Ditambah dipandang dengan tatapan seperti itu lagi dan didukung oleh seluruh pasang mata yang turut menyimak pembicaraan kami. Rasanya aku ingin pulang saja. Aku tidak sanggup bertahan lebih lama lagi dengan suasana ini, kepalaku pusing, perutku mual, aku tidak melakukan apapun tapi sangat melelahkan dan membuat stress.
Aku mulai mengambil napas panjang untuk menenangkan diri dan membasahi bibirku yang terasa begitu kering. Aku ingin adegan ini segera berakhir sebelum aku tiba-tiba pingsan karena terlalu banyak tekanan.
“Mozarella, rekanku bertempur, dia harimau betina dengan bulu perak yang berasal dari Celestial Kingdom.”
Aku menutup mata sambil menjawab pertanyaan Kak Jo dalam satu tarikan napas, dengan detail agar tidak ada pertanyaan lain lagi yang bisa membuatku benar-benar muntah sebelum berhasil menjawabnya.
Kira-kira, seperti apa reaksi mereka? Aku tidak sanggup membayangkannya, apalagi melihatnya langsung. Selesai sudah hari-hari SMA yang kumiliki, tidak ada masa depan untuk sisa dua setengah tahun yang harus kuhabiskan sebelum kelulusan. setelah ini aku bukan hanya murid penyendiri yang selalu terlihat murung, tetapi juga gadis aneh yang berbicara ngelantur di depan banyak orang.
“Mozarella?”
“Mkasudnya keju?”
“Harimau?”
"Aku tidak mengerti."
“Bertempur?”
“Bulu perak?”
Gumam kebingungan silih berganti terdengar simpang siur di telingaku.
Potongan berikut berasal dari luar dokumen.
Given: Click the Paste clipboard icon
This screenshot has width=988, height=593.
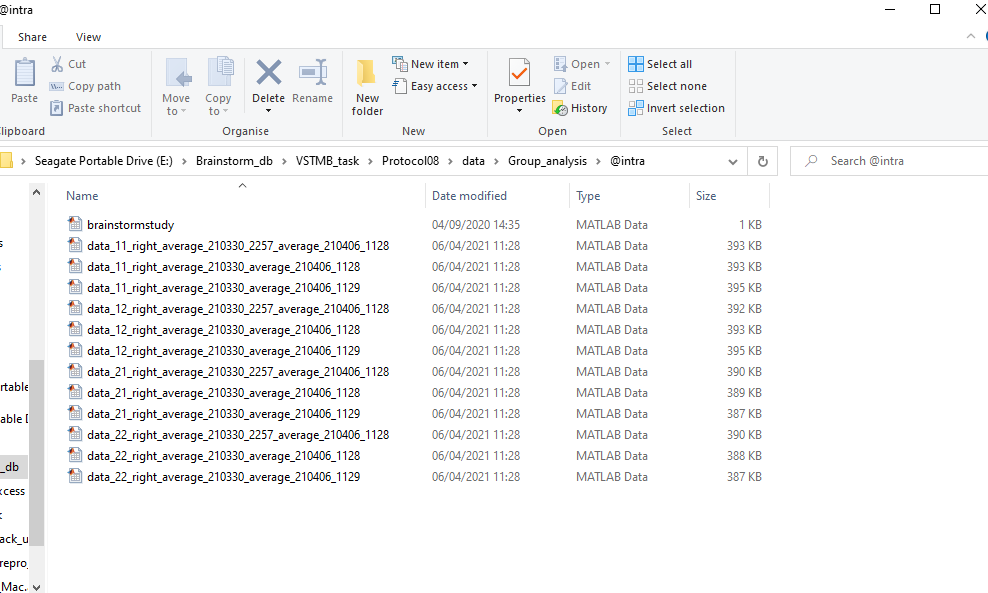Looking at the screenshot, I should click(x=24, y=75).
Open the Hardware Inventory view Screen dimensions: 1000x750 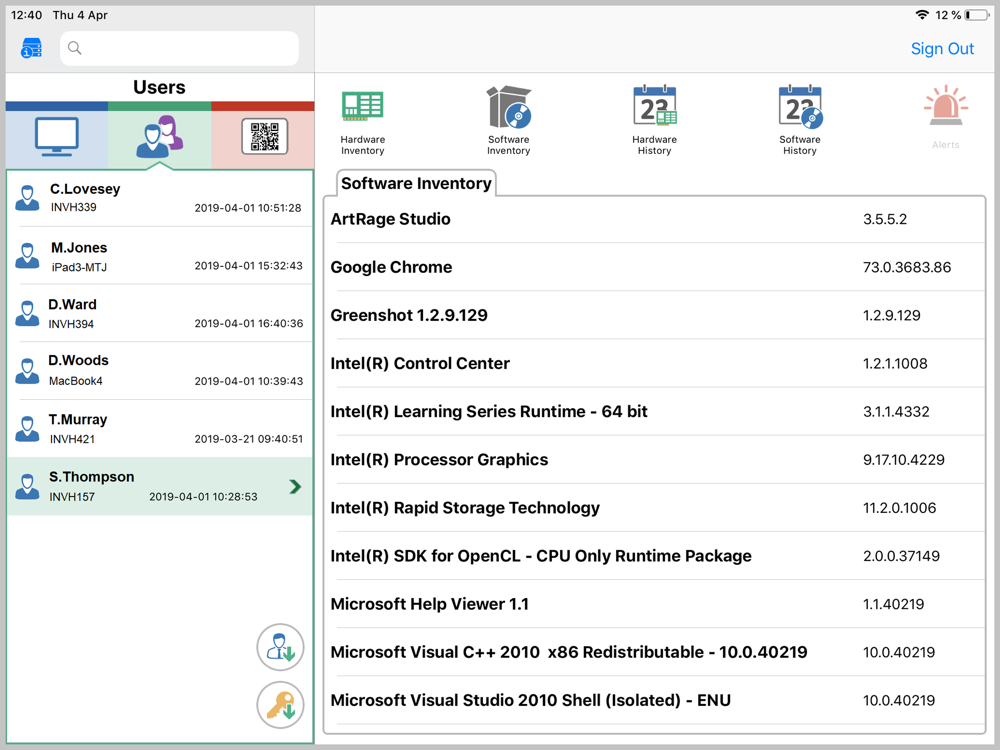tap(362, 119)
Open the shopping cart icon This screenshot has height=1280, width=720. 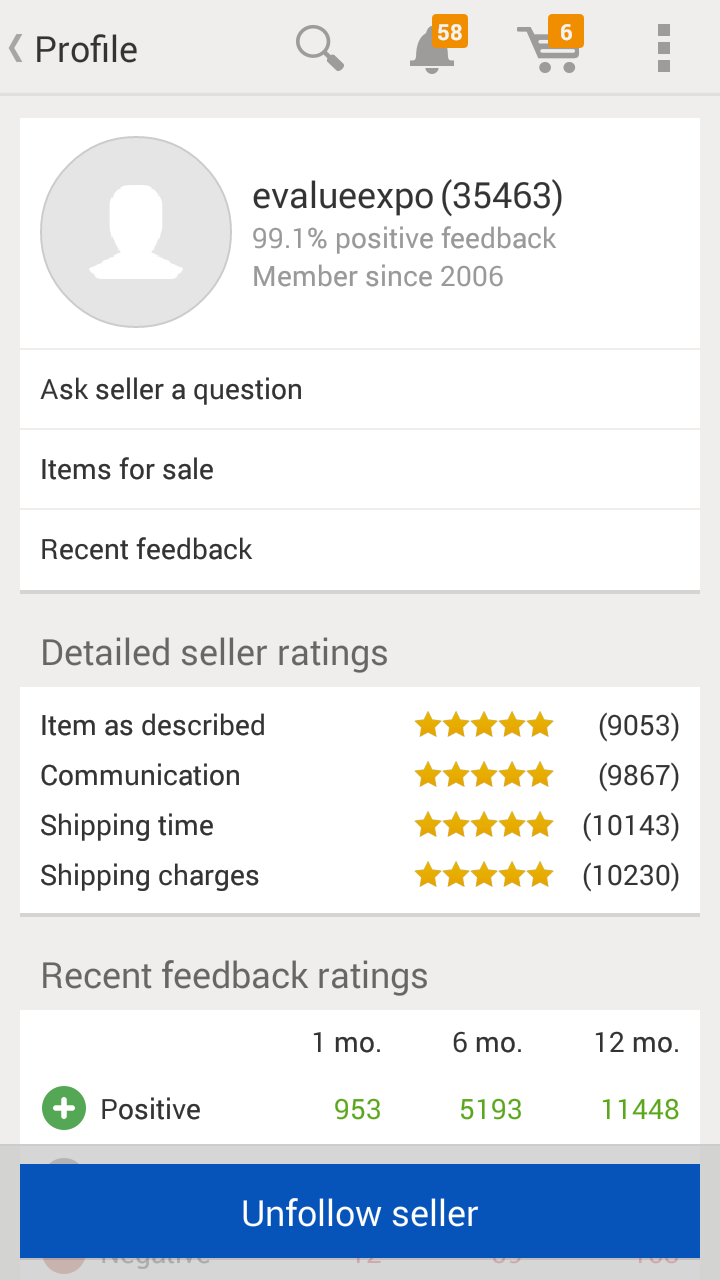click(x=549, y=48)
Sudah jelas akan seperti ini, kan. Ayolah...aku hanya ingin menemani Ava dan mengikuti acara ini dengan tenang, namun sekarang aku malah menjadi pusat perhatian dengan mengadakan sebuah pertunjukan konyol. Hiks, apakah tidak boleh pulang sekarang saja? Seluruh tubuhku rasanya dicabik-cabik rasa malu.
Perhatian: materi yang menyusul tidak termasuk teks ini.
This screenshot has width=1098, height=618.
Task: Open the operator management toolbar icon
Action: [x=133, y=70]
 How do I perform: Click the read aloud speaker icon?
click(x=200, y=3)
“Aaah, mohon maaf semuanya. Aku sebenarnya sudah tahu jika Lisa suka bermain game online, tapi aku tidak menyangka jika sampai seperti ini,” ujar Ava dengan senyum aneh, suaranya juga semakin memudar di akhir kalimat. Ekspresi canggungnya menunjukkan bahwa dia sudah menyadari sesuatu yang sangat sia-sia.
“Jadi yang mati adalah rekan harimaumu dalam game yang bernama Mozarella?” tanya Kak Jo menegaskan dengan mimik wajah yang sulit dideskripsikan
Lagi? Kenapa harus dilanjutkan, sih? Aku ralat, Kak Jo bukan sedikit menjengkelkan, namun ternyata sangat menjengkelkan. Sayangnya aku tidak punya pilihan selain mengangguk karena reflek mengiyakan pertanyaannya. Aku tidak bohong mengatakan bahwa kepalaku bergerak sendiri.
“Ya Ampun, artinya sejak tadi kita berbelasungkawa atas kematian makhluk yang tidak nyata.”
Sebuah suara menyela dari kerumunan orang-orang di ruangan ini. Aku tidak tahu suara itu milik siapa, yang pasti kalimat itu telah memancing yang lain untuk tertawa. Dia memang tidak nyata? Memangnya kenapa? Meski Mozarella memang hanya makhluk 2D, namun saat kehilangan ini ditertawakan rasanya kematian Mozarella menjadi semakin menyakitkan.
Tapi apa gunanya tersinggung atas reaksi mereka? Lagi pula di mata orang normal, menangisi makhluk 2D memang sudah aneh sejak awal, jadi menerima reaksi seperti ini seharusnya tidak lagi mengejutkan. aku juga tidak berharap mereka bisa mengerti maupun memaklumiku. Kini aku hanya bisa menunduk semakin dalam, menyesali kedatanganku kemari dan menekan kesedihan yang kumiliki.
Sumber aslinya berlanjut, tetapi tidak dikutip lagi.